BEGIN
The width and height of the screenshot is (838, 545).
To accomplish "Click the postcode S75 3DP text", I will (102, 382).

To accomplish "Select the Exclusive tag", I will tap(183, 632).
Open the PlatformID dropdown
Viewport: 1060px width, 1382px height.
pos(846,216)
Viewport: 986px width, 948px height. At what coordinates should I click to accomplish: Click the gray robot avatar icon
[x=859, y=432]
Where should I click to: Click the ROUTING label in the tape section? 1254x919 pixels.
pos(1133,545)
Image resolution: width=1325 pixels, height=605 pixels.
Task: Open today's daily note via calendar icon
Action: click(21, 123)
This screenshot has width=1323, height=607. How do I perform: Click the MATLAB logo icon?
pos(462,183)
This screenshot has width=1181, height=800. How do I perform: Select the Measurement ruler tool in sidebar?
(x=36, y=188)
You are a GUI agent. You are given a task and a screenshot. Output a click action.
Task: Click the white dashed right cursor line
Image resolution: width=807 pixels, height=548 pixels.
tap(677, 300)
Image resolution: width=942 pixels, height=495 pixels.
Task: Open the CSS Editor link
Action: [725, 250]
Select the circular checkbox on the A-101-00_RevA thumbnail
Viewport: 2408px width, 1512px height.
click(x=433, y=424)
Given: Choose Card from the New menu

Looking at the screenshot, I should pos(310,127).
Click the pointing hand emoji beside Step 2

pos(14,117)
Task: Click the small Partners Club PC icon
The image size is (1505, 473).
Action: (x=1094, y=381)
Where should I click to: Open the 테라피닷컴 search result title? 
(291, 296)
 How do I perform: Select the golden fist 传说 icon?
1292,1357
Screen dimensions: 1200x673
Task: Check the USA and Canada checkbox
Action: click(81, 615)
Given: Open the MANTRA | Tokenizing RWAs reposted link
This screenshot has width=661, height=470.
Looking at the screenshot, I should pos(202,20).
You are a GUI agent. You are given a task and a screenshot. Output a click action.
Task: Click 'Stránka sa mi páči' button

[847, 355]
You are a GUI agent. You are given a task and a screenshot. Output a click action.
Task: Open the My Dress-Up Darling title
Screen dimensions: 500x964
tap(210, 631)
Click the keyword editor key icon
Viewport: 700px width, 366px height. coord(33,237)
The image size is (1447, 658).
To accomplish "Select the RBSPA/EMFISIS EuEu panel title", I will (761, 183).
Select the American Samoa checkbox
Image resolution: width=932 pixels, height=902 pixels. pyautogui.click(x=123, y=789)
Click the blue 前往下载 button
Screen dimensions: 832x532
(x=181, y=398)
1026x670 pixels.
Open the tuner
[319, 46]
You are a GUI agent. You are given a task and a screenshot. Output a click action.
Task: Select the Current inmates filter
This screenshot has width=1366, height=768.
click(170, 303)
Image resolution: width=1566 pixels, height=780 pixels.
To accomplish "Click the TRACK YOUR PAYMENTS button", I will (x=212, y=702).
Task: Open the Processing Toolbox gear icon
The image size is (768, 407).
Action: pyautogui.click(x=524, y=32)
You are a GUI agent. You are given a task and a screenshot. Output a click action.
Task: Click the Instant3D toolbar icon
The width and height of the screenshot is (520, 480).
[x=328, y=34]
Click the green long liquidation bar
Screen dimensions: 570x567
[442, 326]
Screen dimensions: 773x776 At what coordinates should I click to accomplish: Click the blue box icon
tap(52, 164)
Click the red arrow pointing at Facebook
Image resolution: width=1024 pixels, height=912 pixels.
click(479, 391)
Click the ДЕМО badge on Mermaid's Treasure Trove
END
Would you please set down the lines from the one with "Screen dimensions: 773x776" to the end of the data above, exactly and without any other lines?

Screen dimensions: 773x776 At what coordinates should I click to accomplish: Click the blue box icon
tap(52, 164)
Click the red arrow pointing at Facebook
Image resolution: width=1024 pixels, height=912 pixels.
click(479, 391)
Click the ДЕМО badge on Mermaid's Treasure Trove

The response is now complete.